[Set exercise]
Please rewrite the records starting at the line that contains "How do I perform: Click" and ending at the line that contains "Action: 721,690", changing "reply" to "comment" and leaving everything else as it is. Give only those lines, without the pictures.

[Dataset records]
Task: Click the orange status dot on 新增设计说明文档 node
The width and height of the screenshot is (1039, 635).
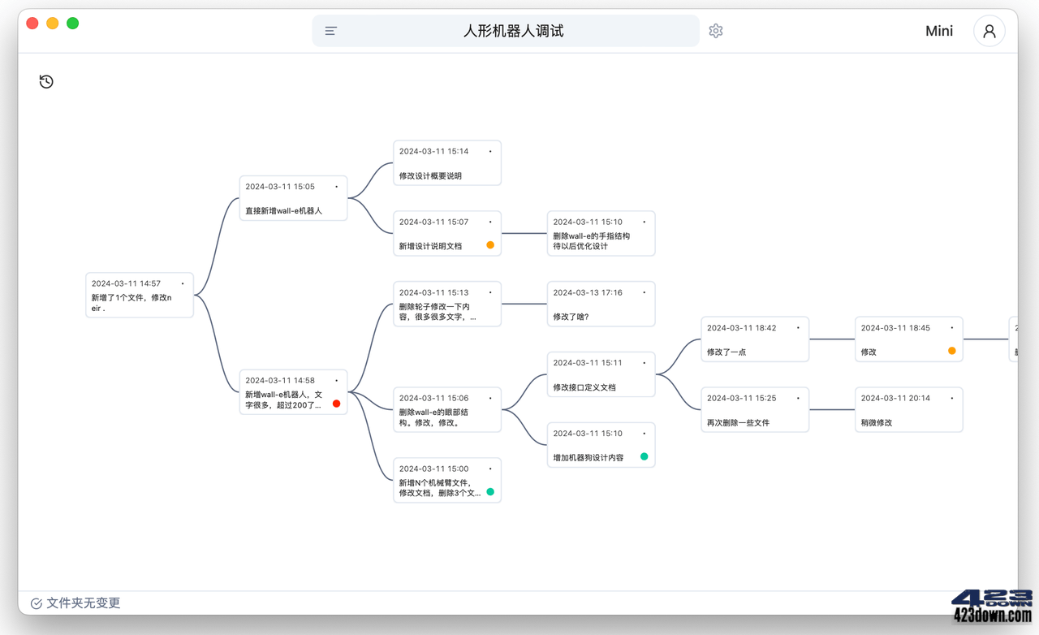Action: tap(490, 244)
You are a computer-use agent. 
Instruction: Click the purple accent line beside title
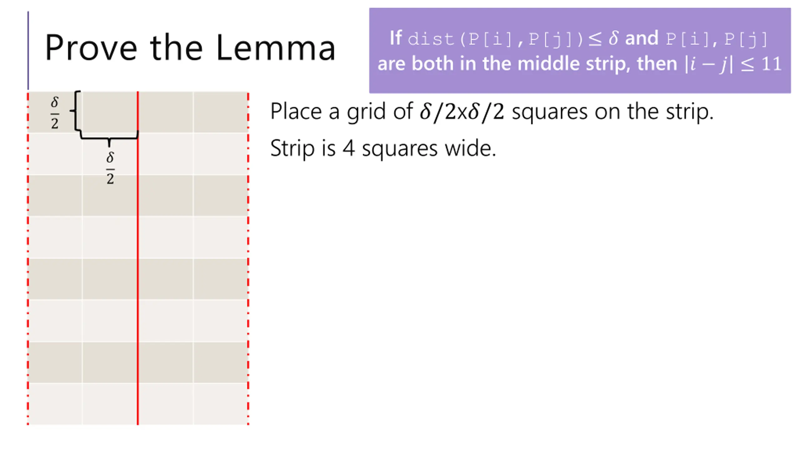[28, 51]
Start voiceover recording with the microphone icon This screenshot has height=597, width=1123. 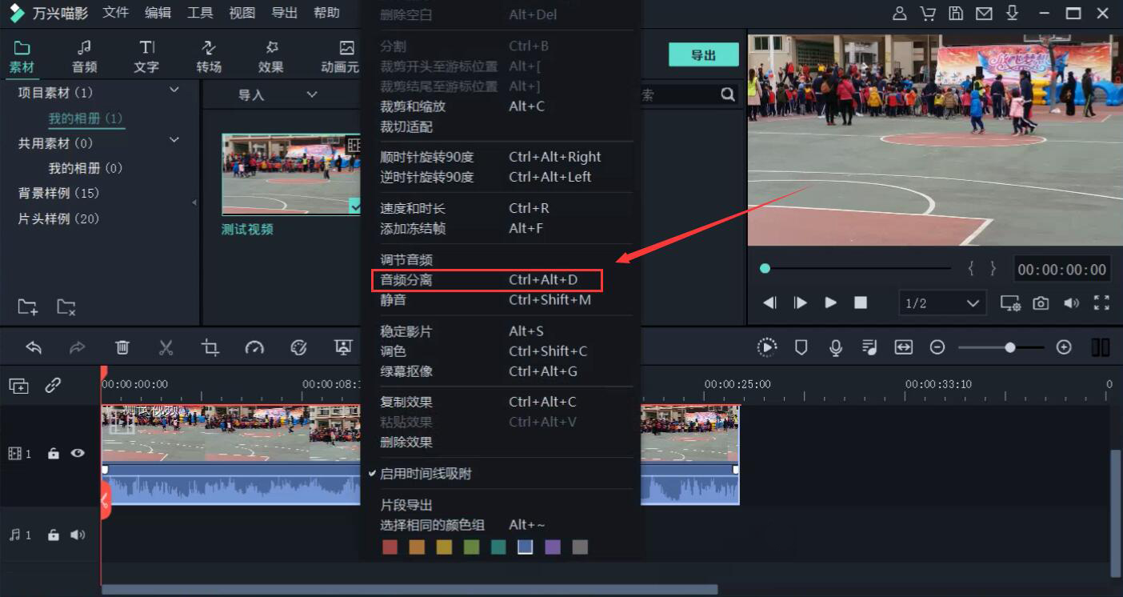pyautogui.click(x=836, y=347)
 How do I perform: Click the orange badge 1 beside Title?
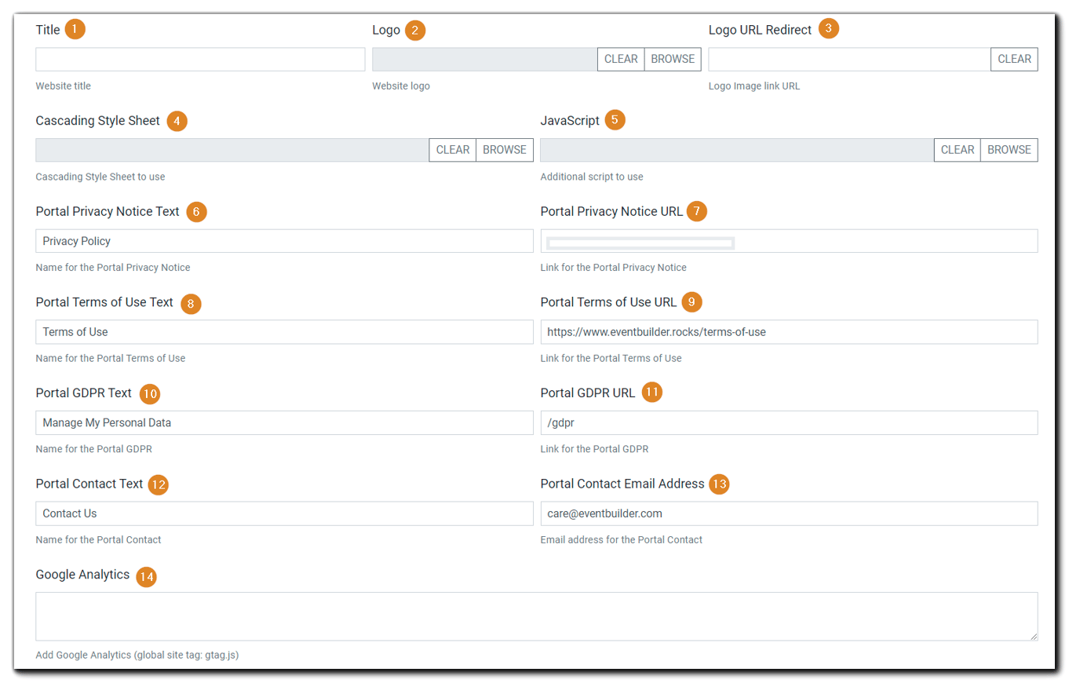click(74, 28)
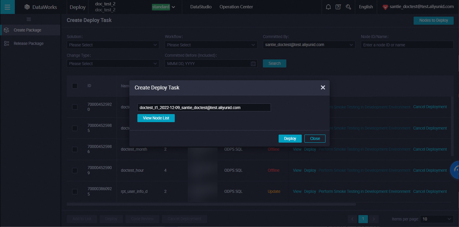The image size is (459, 227).
Task: Open the Items per page dropdown
Action: (x=436, y=219)
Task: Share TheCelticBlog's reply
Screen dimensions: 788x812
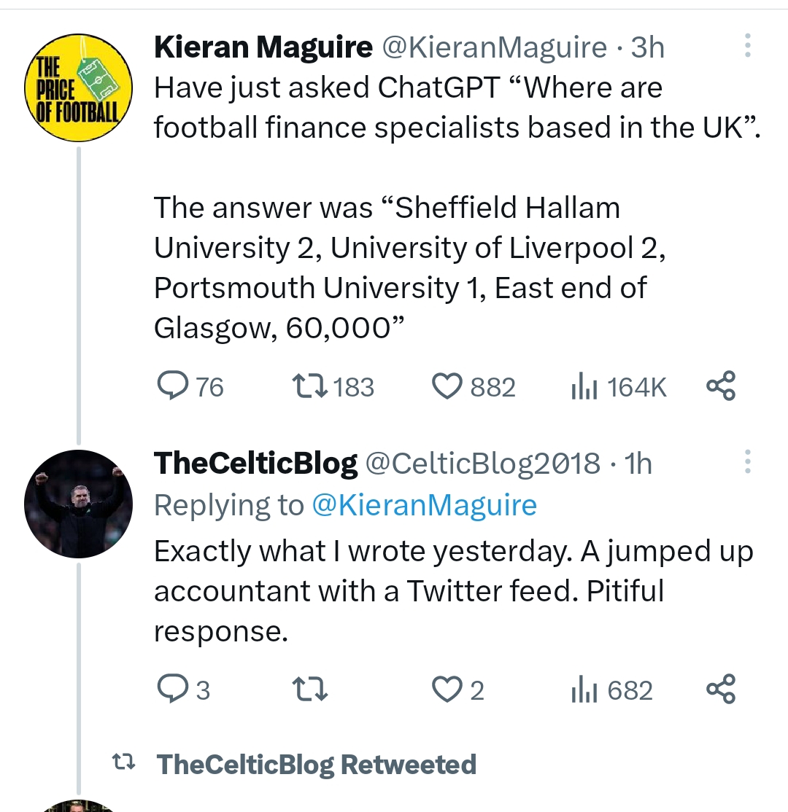Action: 721,690
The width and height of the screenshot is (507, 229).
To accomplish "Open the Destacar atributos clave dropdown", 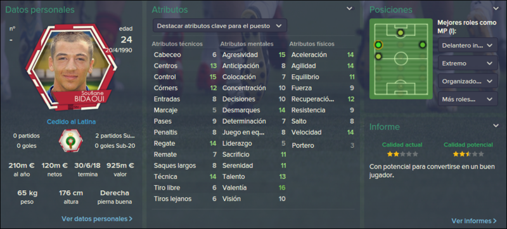I will click(220, 26).
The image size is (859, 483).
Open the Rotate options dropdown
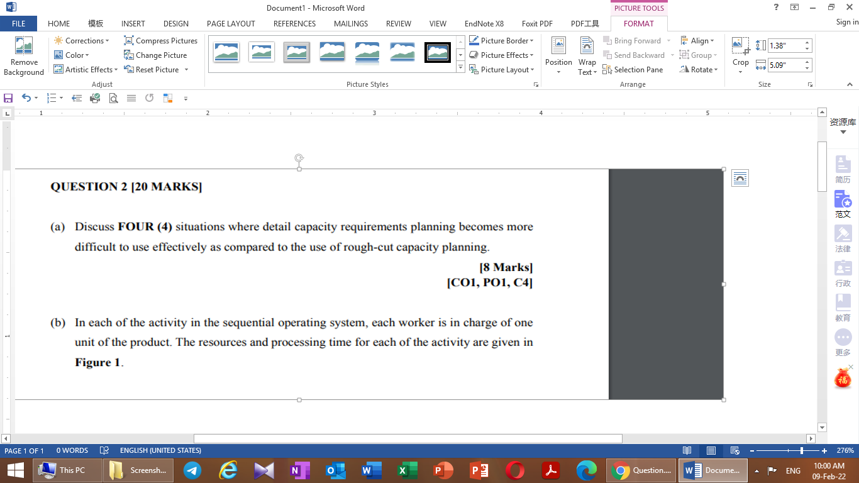coord(698,69)
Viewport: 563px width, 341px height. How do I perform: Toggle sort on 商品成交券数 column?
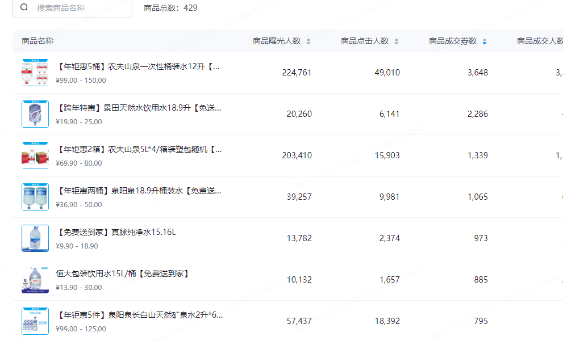coord(484,41)
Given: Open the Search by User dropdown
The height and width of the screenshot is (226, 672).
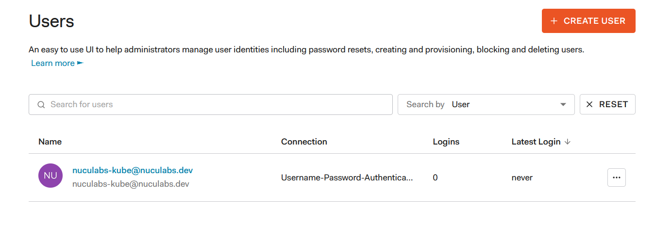Looking at the screenshot, I should coord(486,104).
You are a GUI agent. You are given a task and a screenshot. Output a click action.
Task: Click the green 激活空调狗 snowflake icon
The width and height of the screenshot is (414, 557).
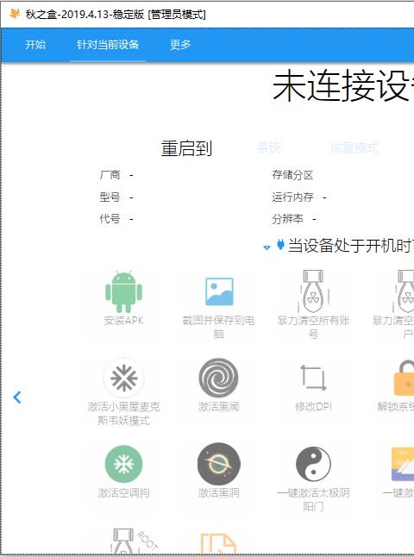click(x=123, y=464)
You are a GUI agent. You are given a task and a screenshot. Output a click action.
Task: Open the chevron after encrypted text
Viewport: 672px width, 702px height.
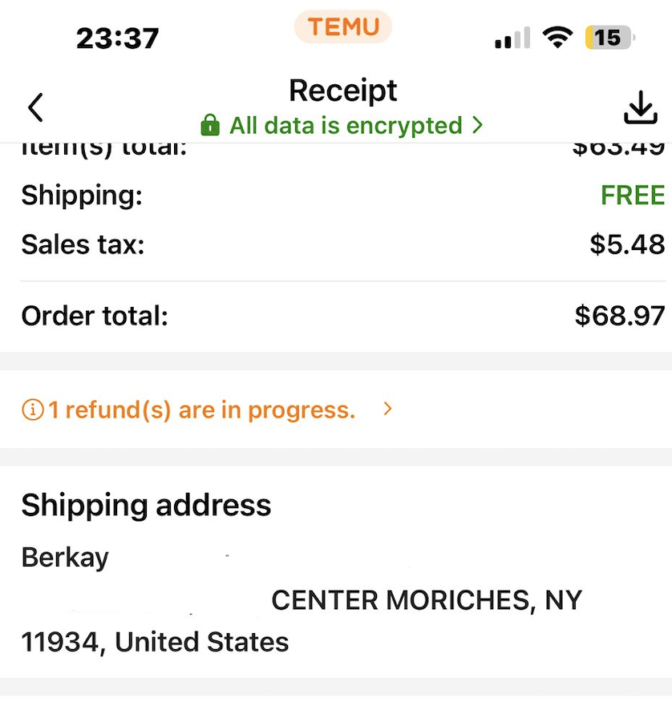pyautogui.click(x=478, y=125)
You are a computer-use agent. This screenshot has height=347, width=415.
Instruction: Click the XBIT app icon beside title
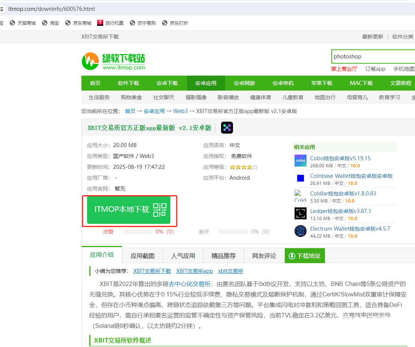pyautogui.click(x=227, y=128)
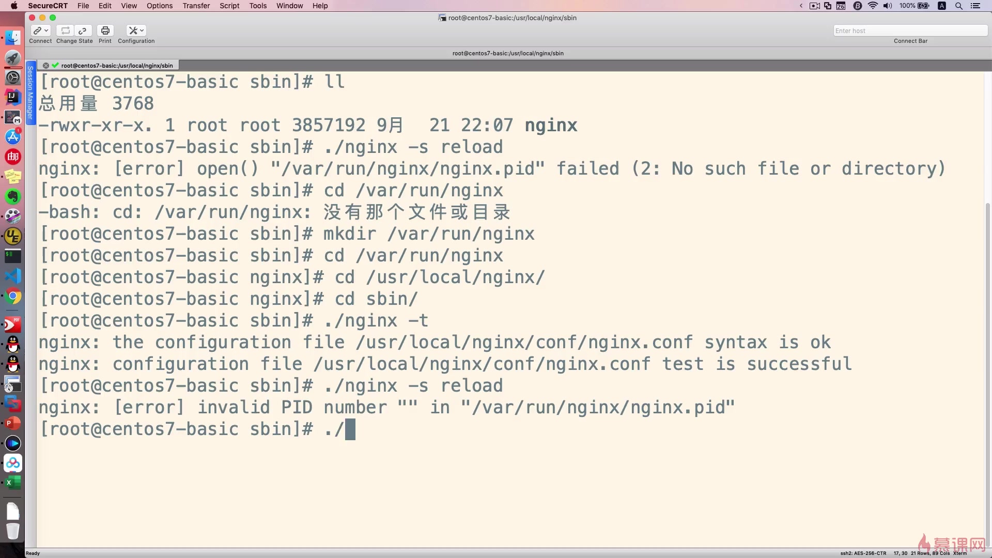Open Visual Studio Code from the Dock

[13, 276]
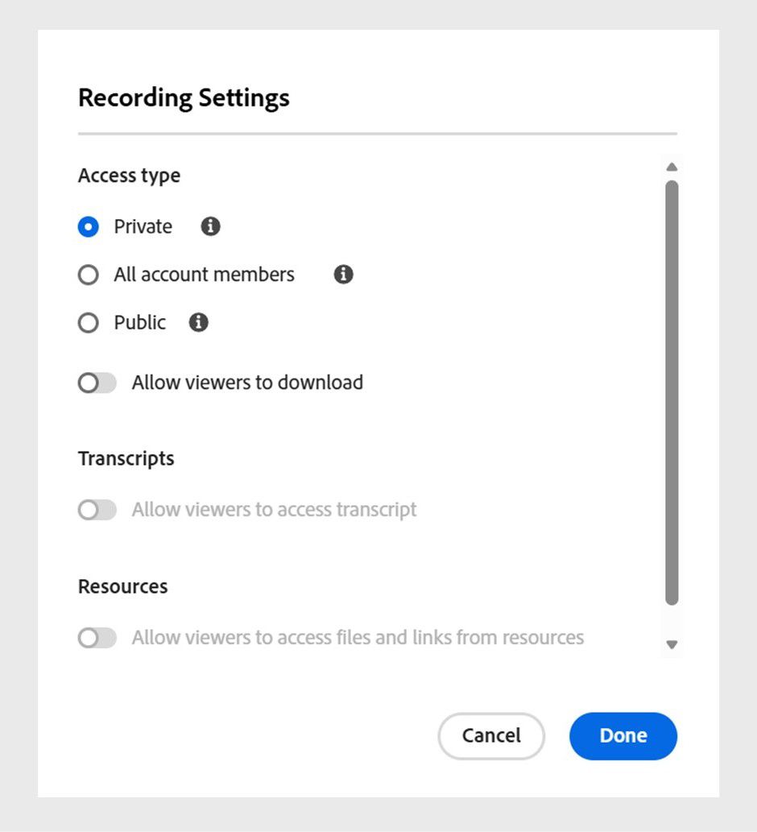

[Task response]
 How do I perform: Click the orange badge 1 beside Title?
click(74, 28)
The image size is (459, 227).
Task: Open the Items per page dropdown
Action: (x=436, y=219)
Task: Share TheCelticBlog's comment
Screen dimensions: 788x812
Action: 721,690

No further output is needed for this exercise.